DeSoto, TX — Destiny Brannon, a high school student from Texas who delivered a controversial valedictory speech during her graduation ceremony, has been stripped of her valedictorian status and will no longer receive the college scholarship that she was promised. The high school claims it is because of miscalculations of her ranking as a student, but Brannon’s family believes it is a punishment for her speech.
As the top student of DeSoto Independent School District class of 2018, Destiny already had plans for college. She was guaranteed to receive a one-year free tuition to a state university (as all valedictorians from Texas do) and she chose to study at the University of Texas at Austin.
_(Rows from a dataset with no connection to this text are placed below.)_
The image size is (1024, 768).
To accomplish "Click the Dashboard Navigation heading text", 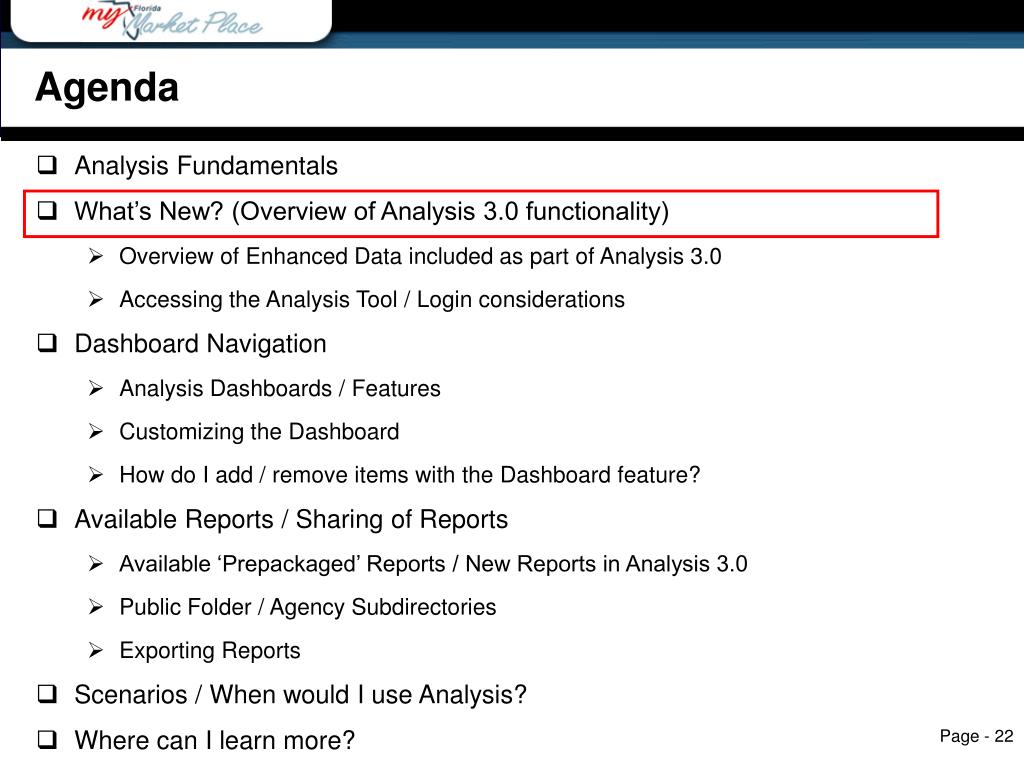I will point(200,344).
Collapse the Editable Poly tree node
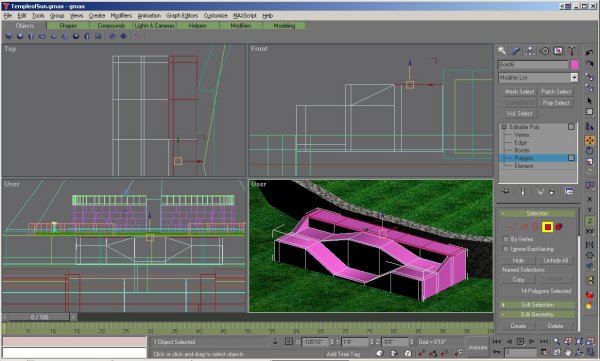 [x=504, y=127]
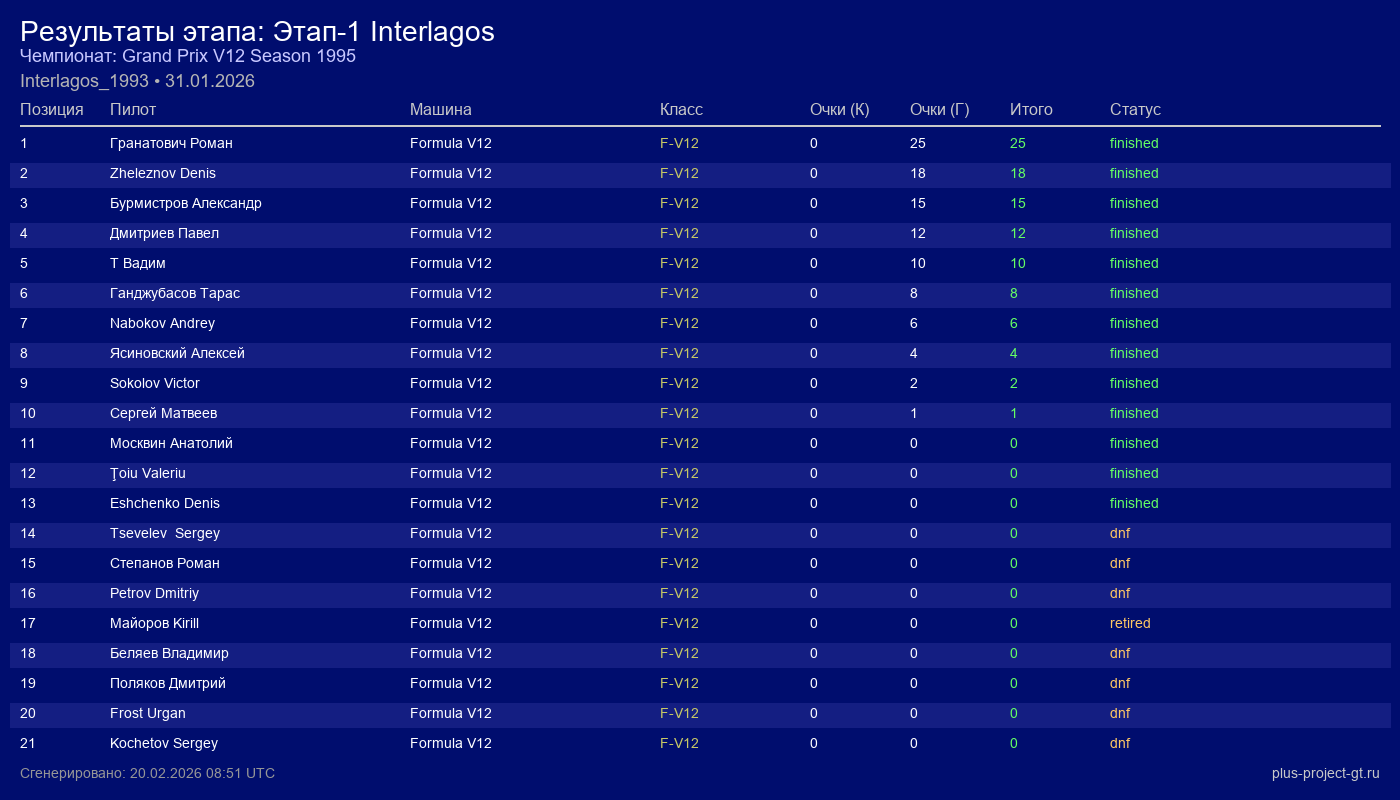The height and width of the screenshot is (800, 1400).
Task: Click the generated timestamp in the footer
Action: coord(147,773)
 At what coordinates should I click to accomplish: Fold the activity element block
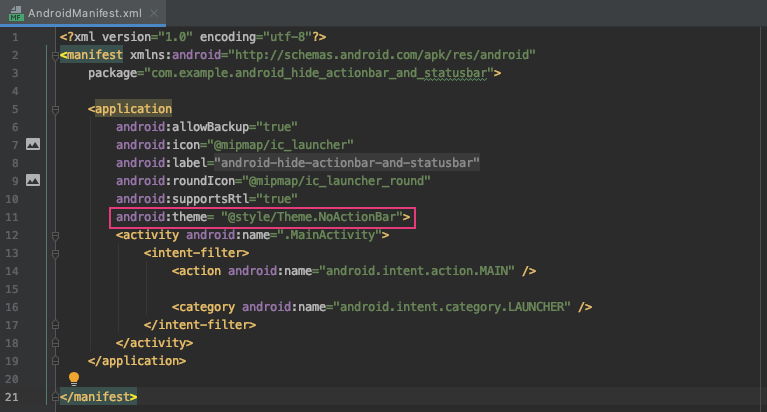point(52,235)
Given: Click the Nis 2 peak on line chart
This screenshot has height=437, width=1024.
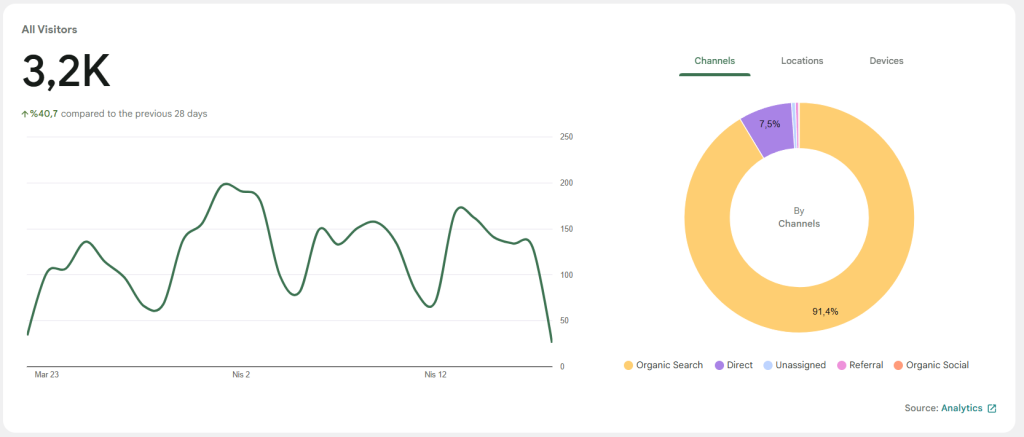Looking at the screenshot, I should point(226,184).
But those plans came crumbling down when the school officials told her that she was not the highest ranking student. According to them, there were miscalculations and the school derived the rankings from just one semester instead of two. As a result of the final re-calculation, Brannon dropped from Top 1 to Top 3. The new valedictorian, Brian Uzuegbunam, moved from Top 4 to Top 1.
“It’s embarrassing, because I got so much publicity from them on being valedictorian, only to be told that’s a mistake,” Destiny said.
Regarding the issue, Desoto ISD said that it “regrets that it failed to ensure that systems were in place to prevent this from occurring, but has since worked diligently to ensure that those at fault have been held accountable and that there is a system and process in place to verify student academic ranking as based on grades, grade point average and course weighting.”
District Spokesperson Tiffanie Blackmon-James also added that the people responsible for the errors were already fired.
However, Destiny and her mother Samantha Jones-Brannon, a secretary in the counselor’s office at DeSoto High, believe that the revised rankings were a form of punishment for her critical speech.
Destiny’s speech, which was approved by then-principal Arista Owens-McGowan and the board members, criticized the school and said that they were prioritizing athletics more than academics. She added that the school has “subpar teachers who honestly weren’t there to benefit the needs of DeSoto students.”
Blackmon-Jones, on the other hand, claimed that the “recalibrated rankings are in no way a form of retribution or in response to Brannon’s address.”
Moreover, Destiny said that no one from the school apologized to her yet and she doesn’t expect to receive financial support anymore. She was left with over $10,000 bill to pay to the university. With the help of her other scholarships and a GoFundMe page, she hopes to still reach her dreams.